Mellotron: a multispeaker voice synthesis model based on Tacotron 2 GST that can make a voice emote and sing without emotive or singing training data
BSD 3-Clause "New" or "Revised" License
854 stars 187 forks source link

Information about p_teacher_forcing hyperparameter #55

Closed paarthneekhara closed 4 years ago

paarthneekhara commented 4 years ago

I want to know what p_teacher_forcing was set as while training mellotron. I am using the default value 1.0 and I am not able to get proper alignment/attention map even after 100k steps. I was wondering if something else was used in training the LibriTTS model.

rafaelvalle commented 4 years ago

We used the default value 1.0 as wel.

paarthneekhara commented 4 years ago

Thanks @rafaelvalle ! After around 50k training steps, the alignment map looks like this. I did make a change in the implementation and removed the conditioning on pitch contours (f0s).

Screen Shot 2020-04-08 at 7 27 19 PM

Is this normal?

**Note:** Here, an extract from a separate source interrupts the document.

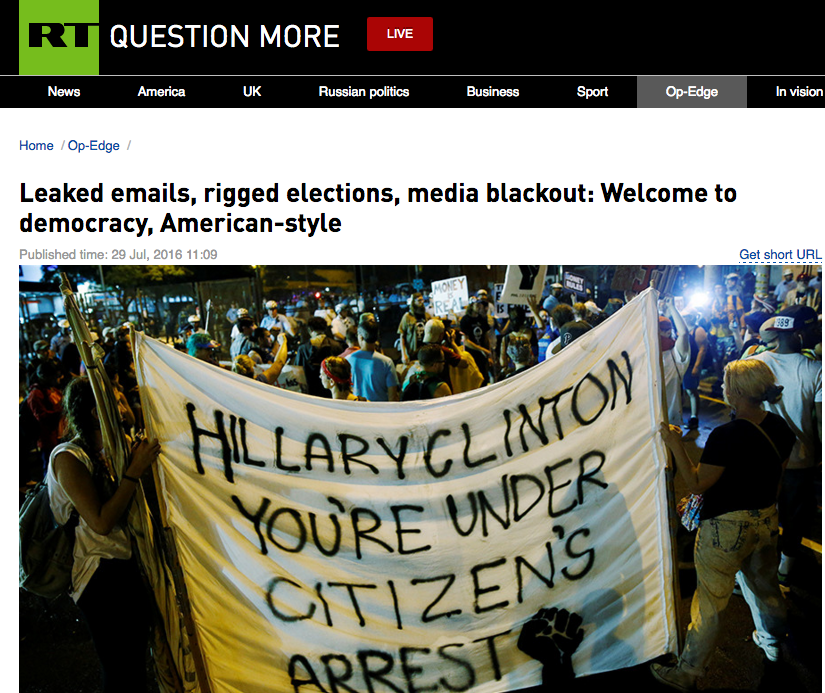Open the In vision menu item

click(x=799, y=92)
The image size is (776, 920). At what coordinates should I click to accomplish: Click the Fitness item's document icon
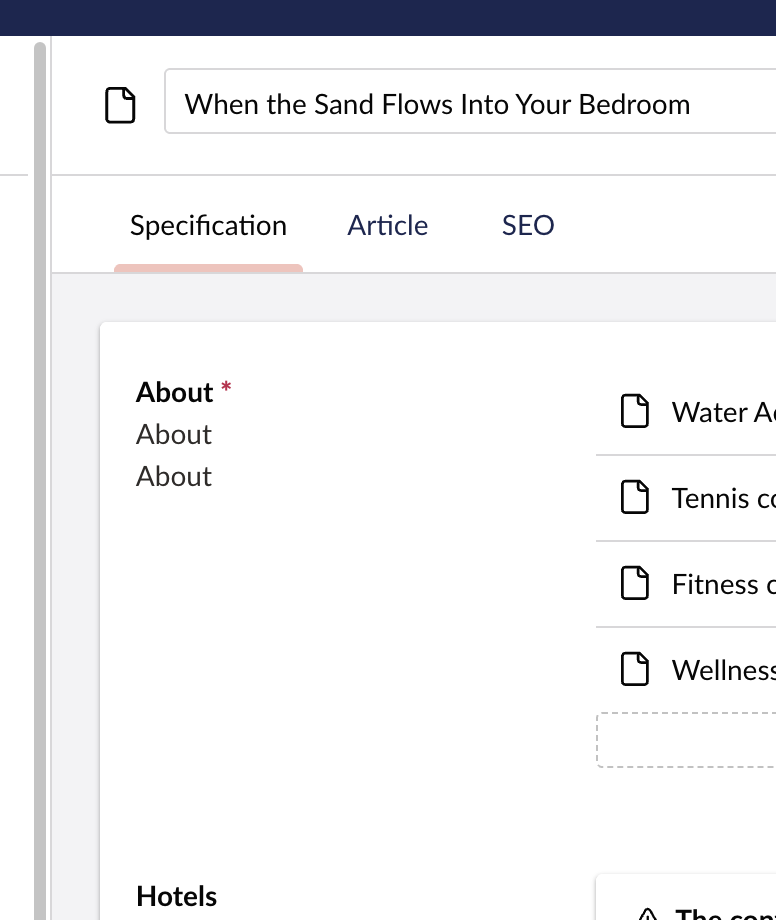click(635, 583)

Do you recall by any chance how long it takes for alignment maps to appear like a diagonal line while training mellotron on LibriTTS?

paarthneekhara commented 4 years ago

Ah.. Just noticed this in the paper. Makes sense, closing this issue. "In our setup, we find it easier to first learn attention alignments on speakers with large amounts of data and then finetune to speakers with less data. Thus, we first train Mellotron on LJS and Sally and finetune it with a new speaker embedding on LibriTTS, starting with a learning rate of 5e-4 and annealing the learning rate as the loss starts to plateau."